__YOUR OBJECTIVE__. Transcribe the records word for word, leaving nothing out.

[Collected data entries]
________

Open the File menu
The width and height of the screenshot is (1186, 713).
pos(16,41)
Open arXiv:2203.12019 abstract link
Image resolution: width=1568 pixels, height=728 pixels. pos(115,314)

________

__WRITTEN RESPONSE__.
Open the File menu
The width and height of the screenshot is (1186, 713).
pos(16,41)
Open arXiv:2203.12019 abstract link
Image resolution: width=1568 pixels, height=728 pixels. pos(115,314)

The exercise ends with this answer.